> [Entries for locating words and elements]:
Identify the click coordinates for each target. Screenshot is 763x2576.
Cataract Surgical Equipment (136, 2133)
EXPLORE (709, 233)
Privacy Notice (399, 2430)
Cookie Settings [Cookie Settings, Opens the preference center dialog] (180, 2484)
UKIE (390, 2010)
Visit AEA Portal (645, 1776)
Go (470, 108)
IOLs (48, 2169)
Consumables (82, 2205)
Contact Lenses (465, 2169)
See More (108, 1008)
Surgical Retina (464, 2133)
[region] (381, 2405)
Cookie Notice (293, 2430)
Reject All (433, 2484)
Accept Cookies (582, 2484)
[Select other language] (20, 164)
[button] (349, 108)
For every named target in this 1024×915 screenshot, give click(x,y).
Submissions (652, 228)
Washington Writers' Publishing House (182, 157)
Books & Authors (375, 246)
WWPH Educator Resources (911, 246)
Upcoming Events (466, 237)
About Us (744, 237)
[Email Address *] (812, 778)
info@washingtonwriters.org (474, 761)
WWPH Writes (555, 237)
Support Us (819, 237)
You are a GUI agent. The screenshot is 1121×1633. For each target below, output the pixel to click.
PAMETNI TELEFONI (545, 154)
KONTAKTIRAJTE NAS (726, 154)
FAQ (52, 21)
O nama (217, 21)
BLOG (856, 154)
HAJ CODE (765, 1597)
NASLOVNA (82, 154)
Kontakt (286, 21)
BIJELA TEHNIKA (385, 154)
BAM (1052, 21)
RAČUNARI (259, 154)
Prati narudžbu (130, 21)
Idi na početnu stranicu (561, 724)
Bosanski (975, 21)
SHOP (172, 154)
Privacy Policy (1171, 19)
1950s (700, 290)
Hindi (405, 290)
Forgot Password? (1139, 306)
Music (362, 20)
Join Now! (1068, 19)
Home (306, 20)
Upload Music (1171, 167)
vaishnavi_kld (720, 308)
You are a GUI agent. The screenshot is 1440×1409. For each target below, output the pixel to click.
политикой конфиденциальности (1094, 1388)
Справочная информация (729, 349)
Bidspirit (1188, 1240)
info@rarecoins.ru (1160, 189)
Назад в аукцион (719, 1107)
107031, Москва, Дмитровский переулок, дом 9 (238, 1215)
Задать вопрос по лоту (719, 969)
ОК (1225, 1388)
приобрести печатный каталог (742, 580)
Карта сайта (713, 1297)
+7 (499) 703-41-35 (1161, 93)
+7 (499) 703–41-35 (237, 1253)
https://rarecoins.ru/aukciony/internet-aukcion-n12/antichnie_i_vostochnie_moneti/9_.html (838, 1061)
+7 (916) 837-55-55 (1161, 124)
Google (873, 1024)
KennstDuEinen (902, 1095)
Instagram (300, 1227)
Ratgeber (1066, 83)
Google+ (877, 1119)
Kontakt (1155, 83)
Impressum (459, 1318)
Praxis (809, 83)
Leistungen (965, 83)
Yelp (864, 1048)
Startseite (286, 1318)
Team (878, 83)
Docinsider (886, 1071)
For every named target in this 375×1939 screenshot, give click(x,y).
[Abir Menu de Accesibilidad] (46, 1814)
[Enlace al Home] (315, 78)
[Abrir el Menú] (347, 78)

> [Goal of the exercise]: Pick out each line of the listing above that contains the string "below" and copy those lines.

> [Written solution]:
You are a GUI agent. The screenshot is 1121×1633. For each target below, output the pixel to click.
You are a GUI agent. The screenshot is 1440×1409. For each target below, output the pixel to click.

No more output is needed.